Palabras Clave: FILOSOFÍA - METAFÍSICA - MITO - FILOSOFÍA PLATÓNICA.

PLATO, THE MYTH MAKER, ACCORDING TO LUC BRISSON

Abstract: In what follows, part of a still ongoing research, it is shown Luc Brisson´s essentials ideas about Plato and the myth. One tries to illustrate and examine Brisson´s methodology and analysis as they stand, above all in his book Platón, las palabras y los mitos. As it is well known, there are quite a lot of various aspects about myth in Plato´s writings. Brisson, in this book, tries to demonstrate the importance that the Greek writer ascribes to myth in so many of his dialogues.

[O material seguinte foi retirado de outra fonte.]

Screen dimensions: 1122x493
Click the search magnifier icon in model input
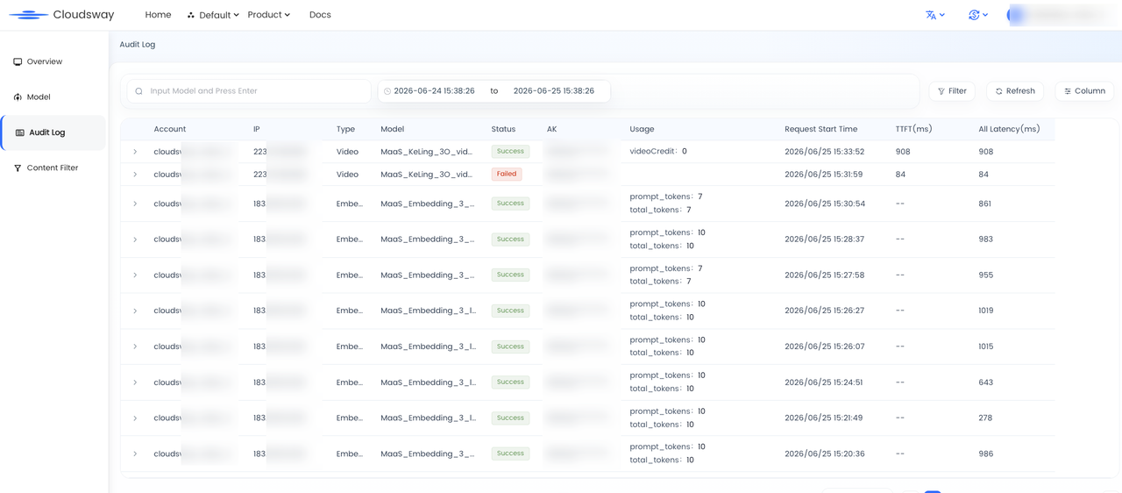pyautogui.click(x=139, y=91)
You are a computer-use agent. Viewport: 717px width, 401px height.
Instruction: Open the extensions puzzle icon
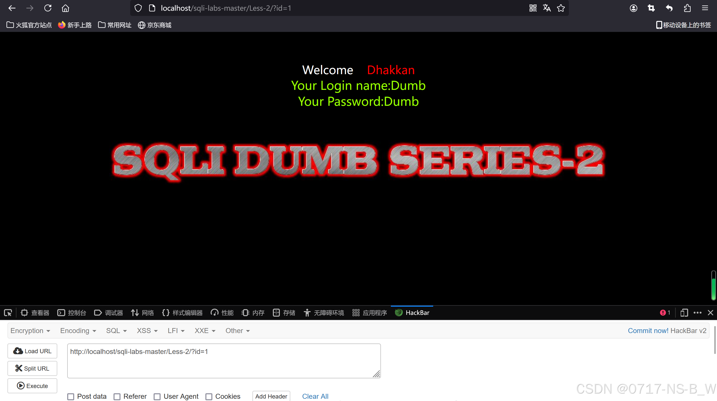[x=687, y=8]
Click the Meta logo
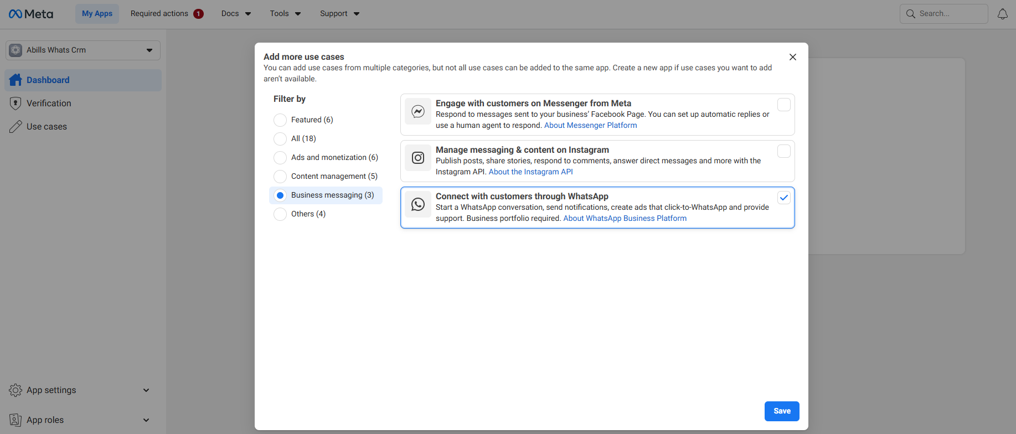 [x=31, y=14]
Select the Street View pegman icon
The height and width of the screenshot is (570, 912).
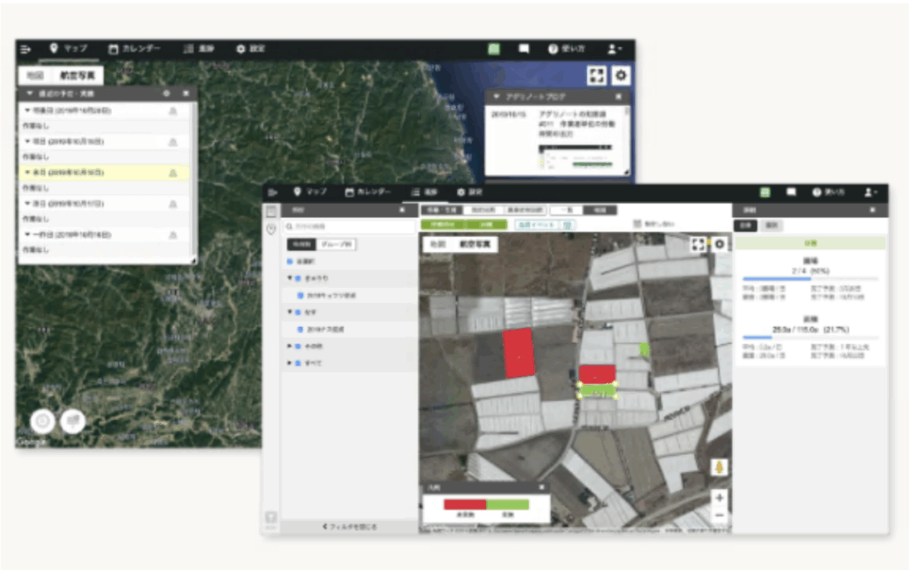coord(719,468)
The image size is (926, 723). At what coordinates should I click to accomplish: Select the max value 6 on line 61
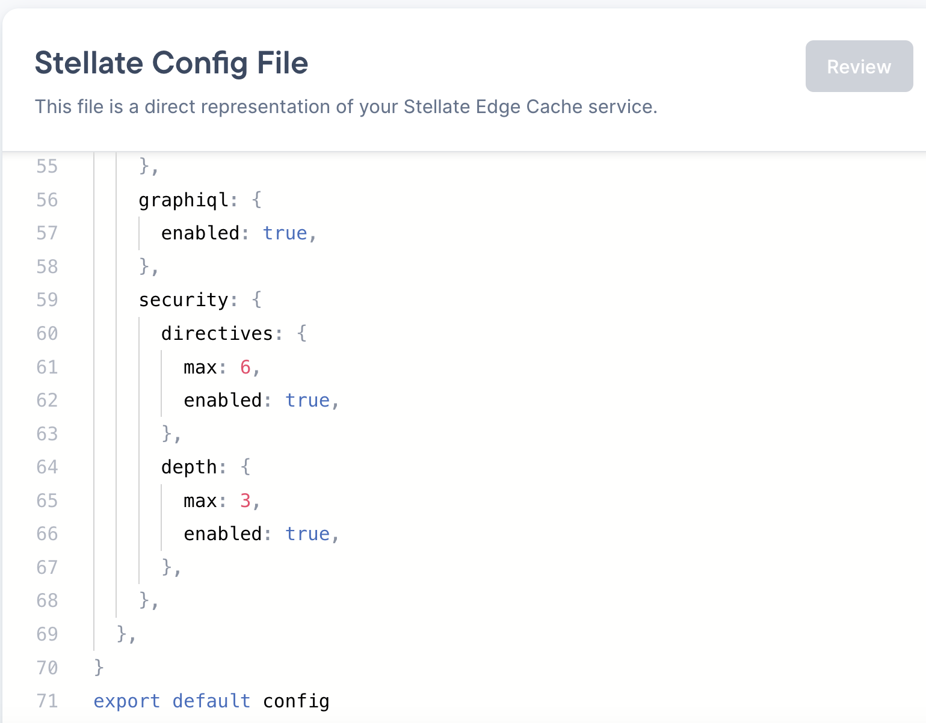coord(244,368)
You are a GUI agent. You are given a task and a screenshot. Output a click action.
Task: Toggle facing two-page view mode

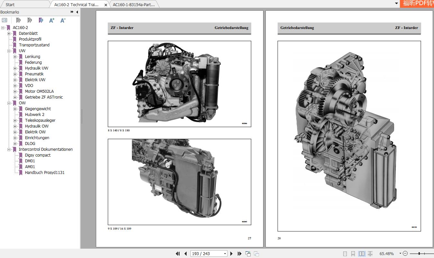coord(362,253)
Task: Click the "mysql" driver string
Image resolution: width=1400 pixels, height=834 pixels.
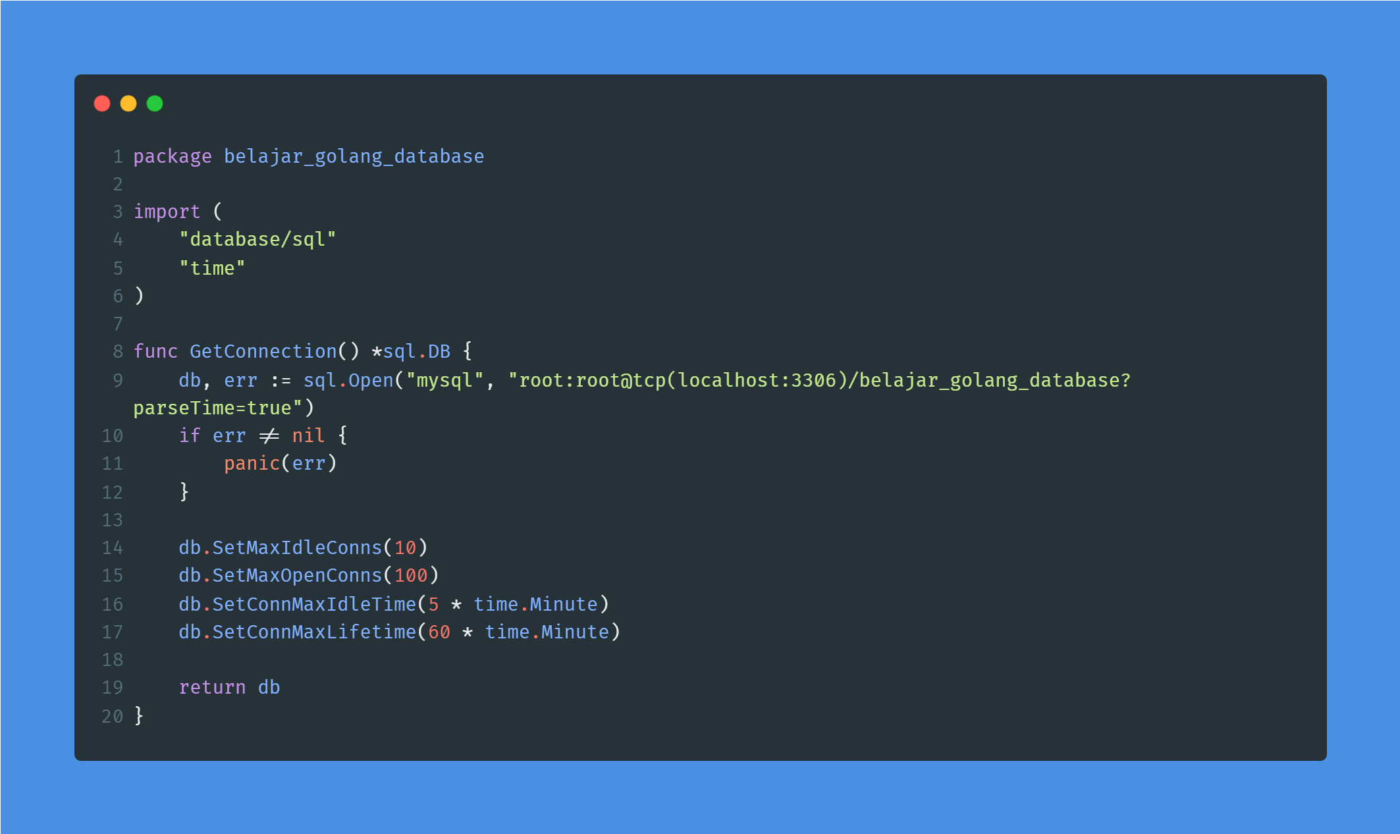Action: click(444, 381)
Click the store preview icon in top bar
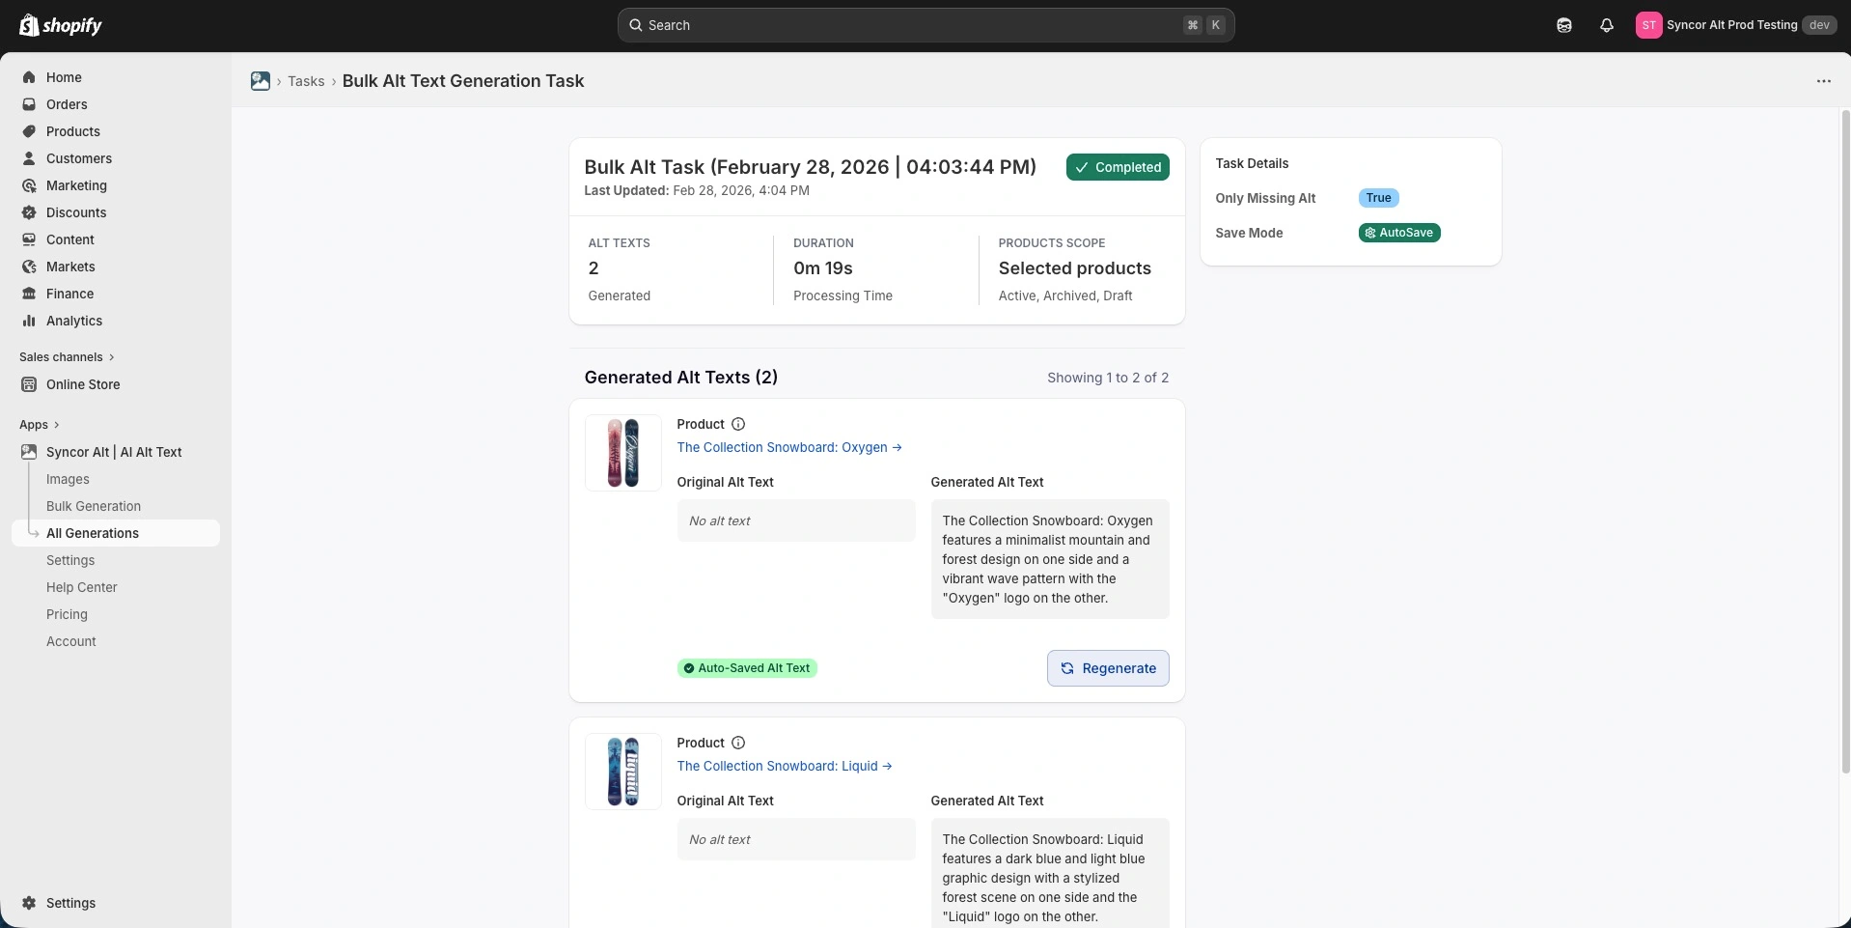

Brisson calls one´s attention to the fact that the word myth, mythos, do have the meaning of a fictitious story; and, still more, that Plato was the very first author to use the word mythos with such a meaning. Plato used it to describe the practice of making and telling stories, that is, the oral transmission that is kept in a community memory. Brisson, in such a way, in the first half of his book, recreates the multiple and various description that Athens´ philosopher offers about mythos having in mind the ancient story of Atlantis. In the second half of his book Brisson compares the meaning of mythos, for Plato an unverifiable speech, to another way of speech, which he believes to be superior, that is, lógos or verifiable speech. Such a kind of conclusion, to which Brisson comes to, in his research, is just one of many other possibilities which he delves not. The author of this article agrees with him in the essential. Therefore, further studies should be done; other works and different theories should be explored in depth. That must be so, once such a theme is so complex, though rich, interesting and full of essential philosophical consequences. In what follows it is shown the main steps followed by Brisson in his deep analysis.

Keywords: METAPHYSICS - MYTH - PHILOSOPHICAL MYTH- PLATONIC PHILOSOPHY.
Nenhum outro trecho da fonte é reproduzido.